- WHAT YOU WILL DO
Taking the line with "Click the Back navigation button" as the first and the line with "Click the Выйти button to leave" as the last, set down the lines below exactly, pictures excluded.

- DATASET RECORDS
***

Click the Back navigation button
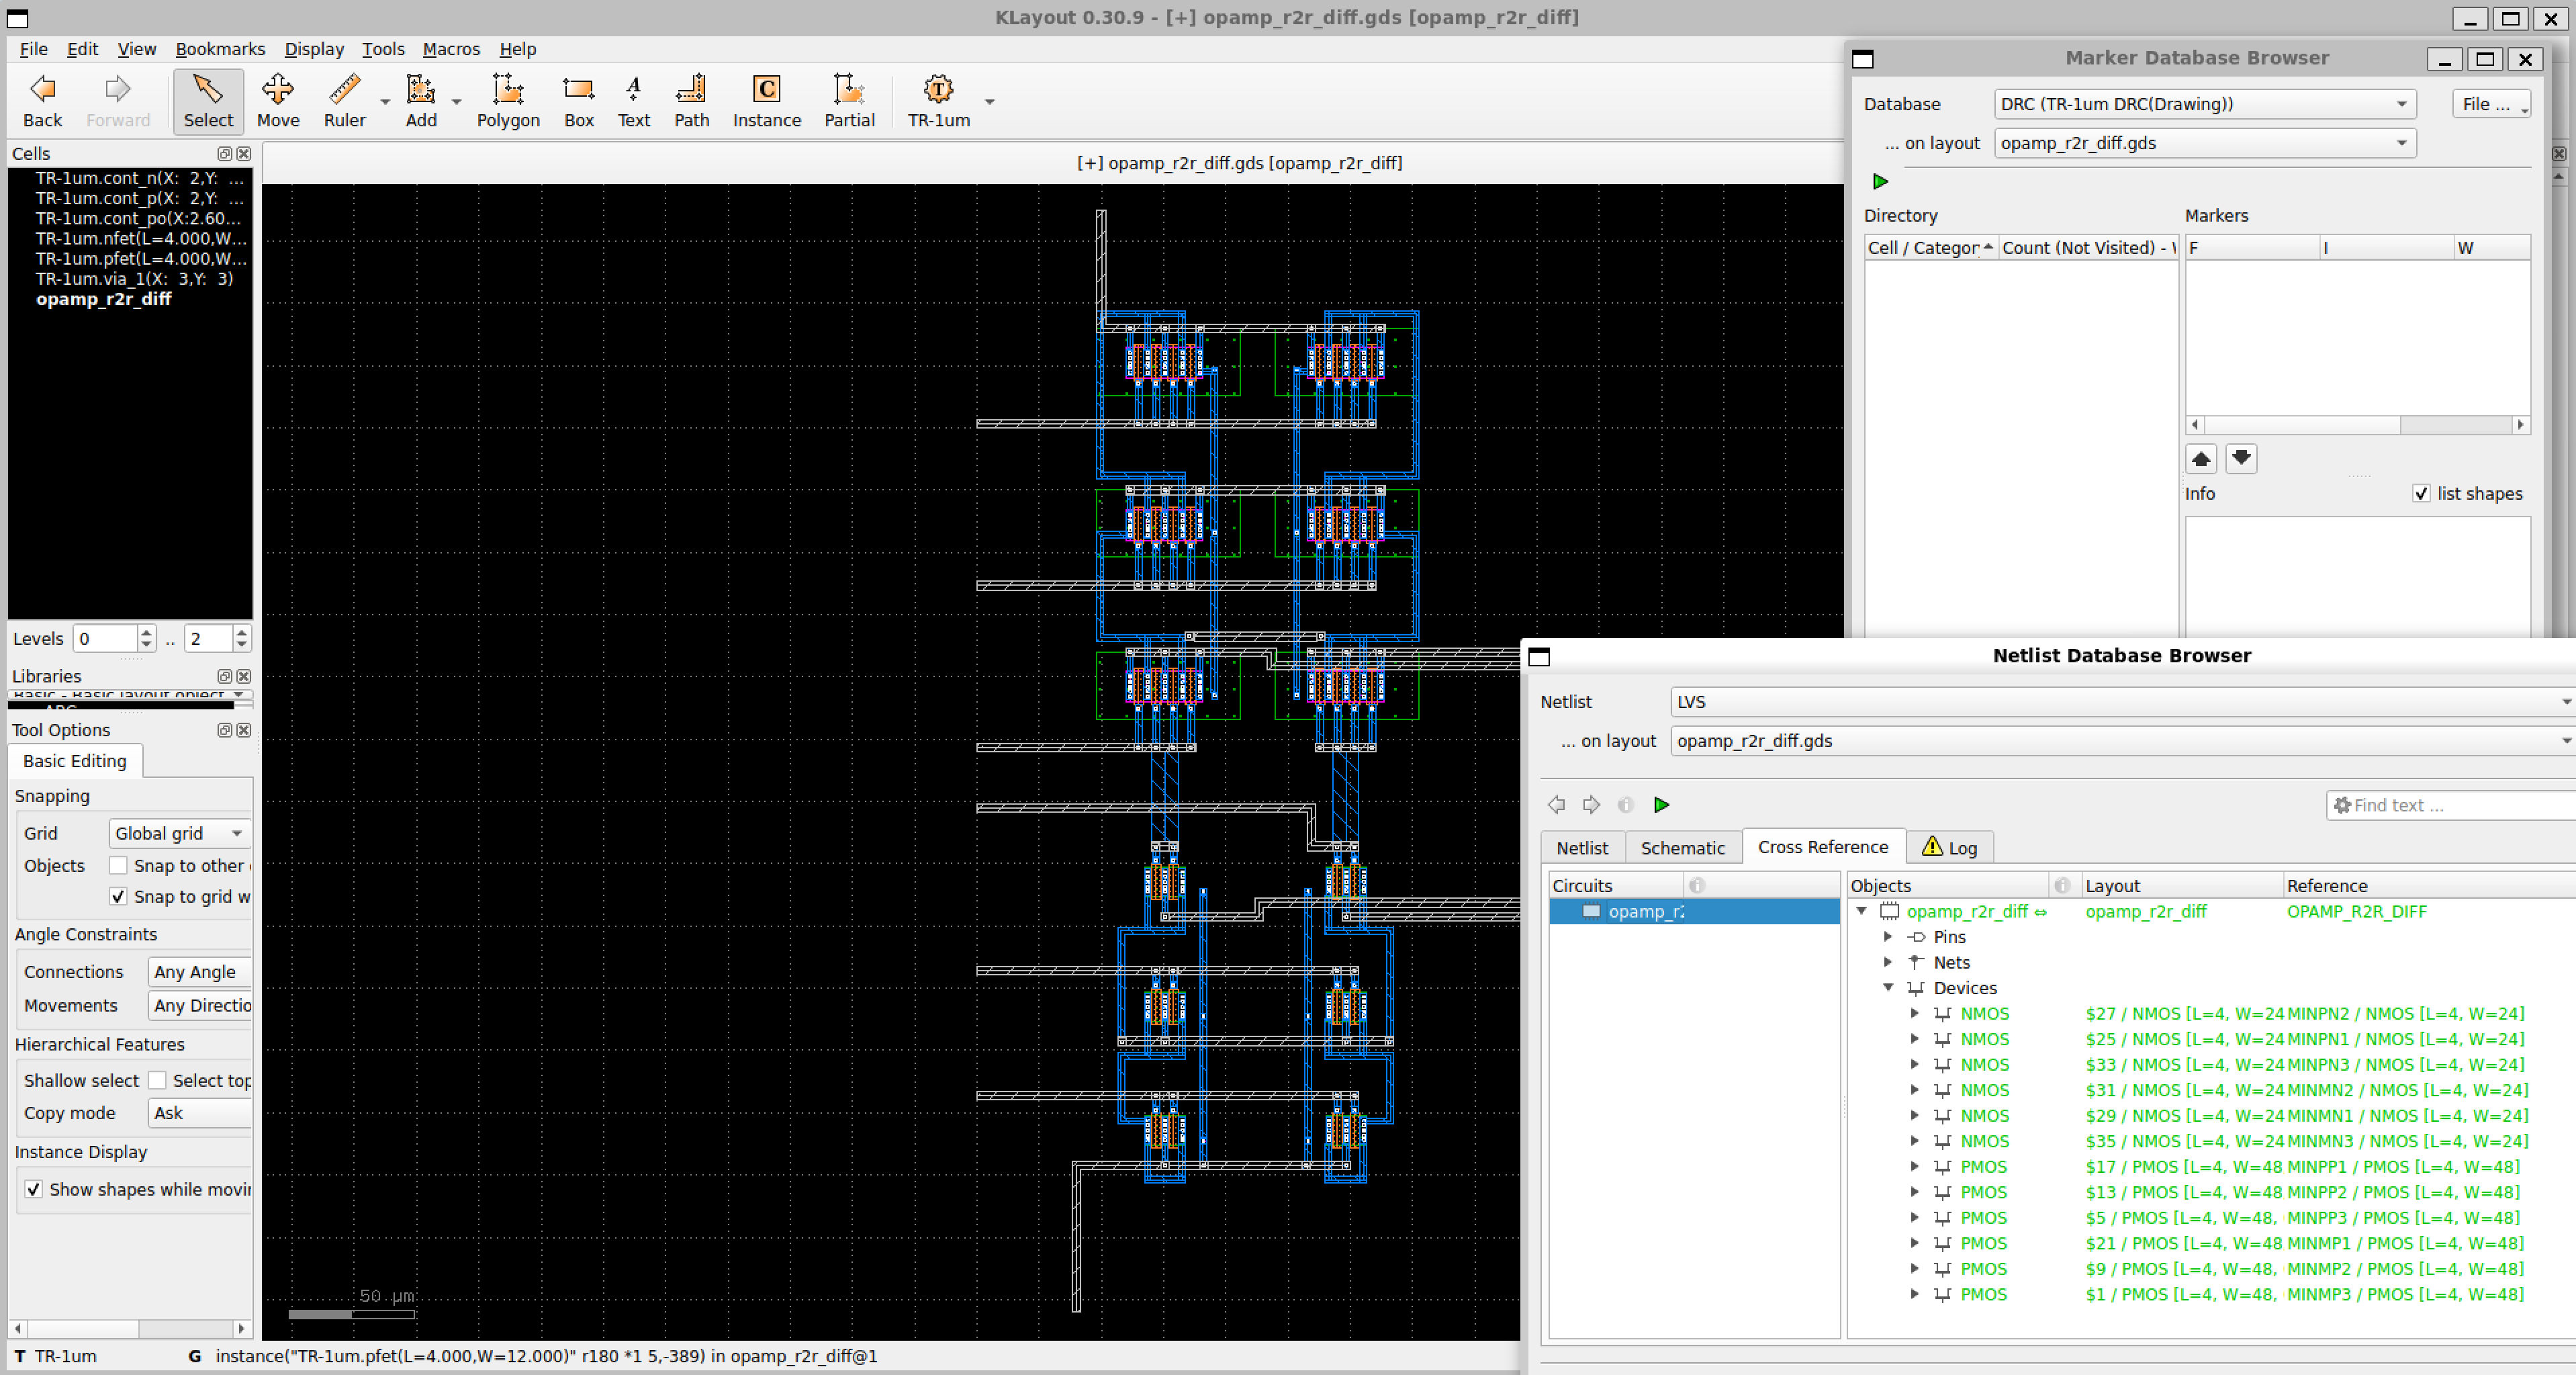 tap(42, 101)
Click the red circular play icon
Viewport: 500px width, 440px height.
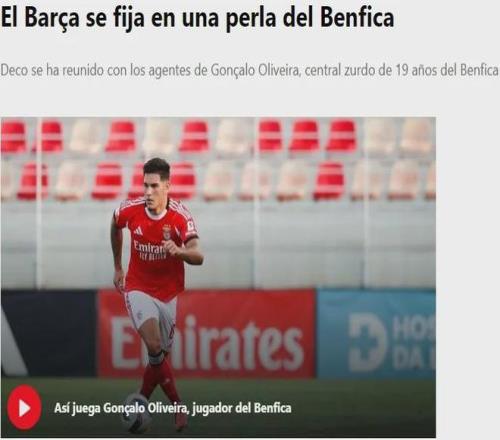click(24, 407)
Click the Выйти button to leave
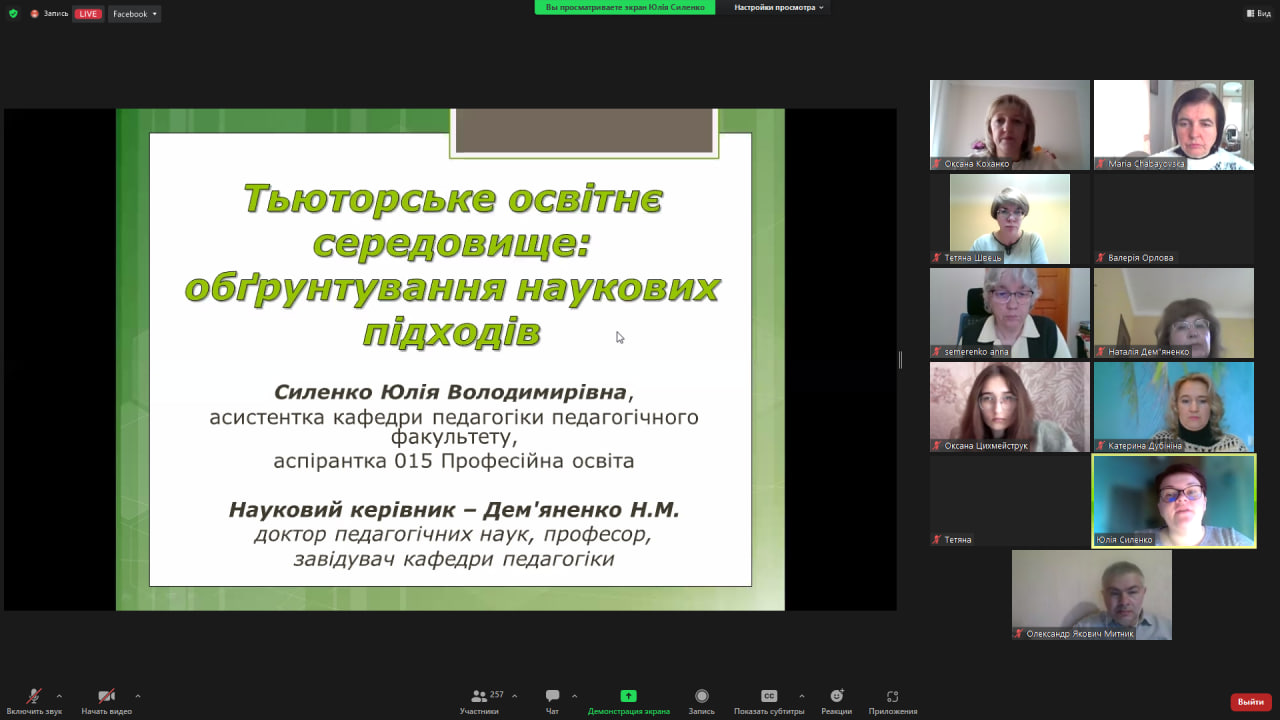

***

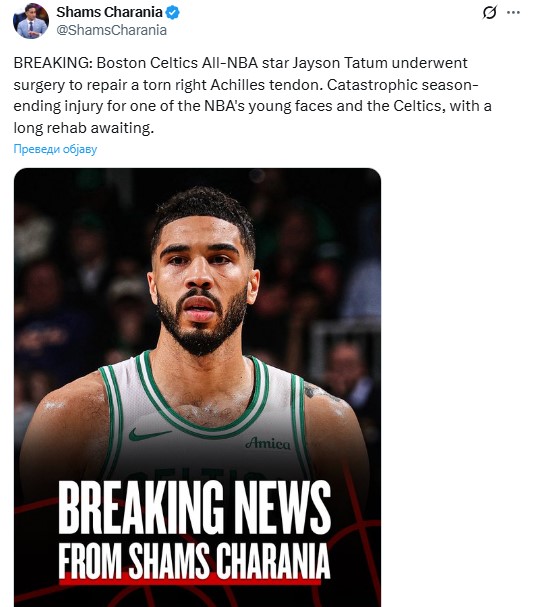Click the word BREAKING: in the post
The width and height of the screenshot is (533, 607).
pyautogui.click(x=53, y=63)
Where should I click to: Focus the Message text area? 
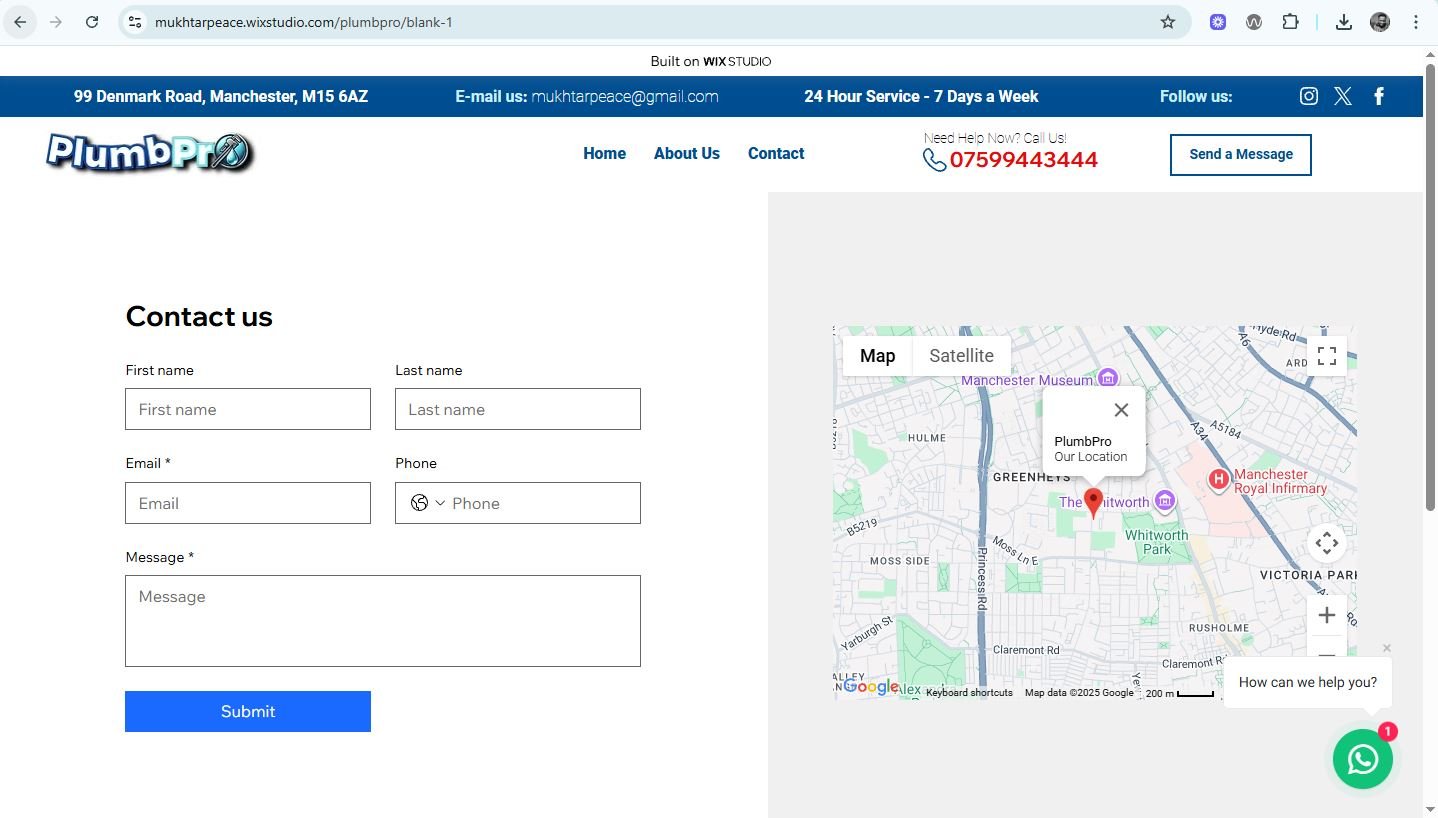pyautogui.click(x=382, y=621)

***

- SOLUTION TO THIS PROBLEM
Click the Back navigation button
 tap(42, 101)
Click the red circular play icon
Viewport: 500px width, 440px height.
click(24, 407)
Click the Выйти button to leave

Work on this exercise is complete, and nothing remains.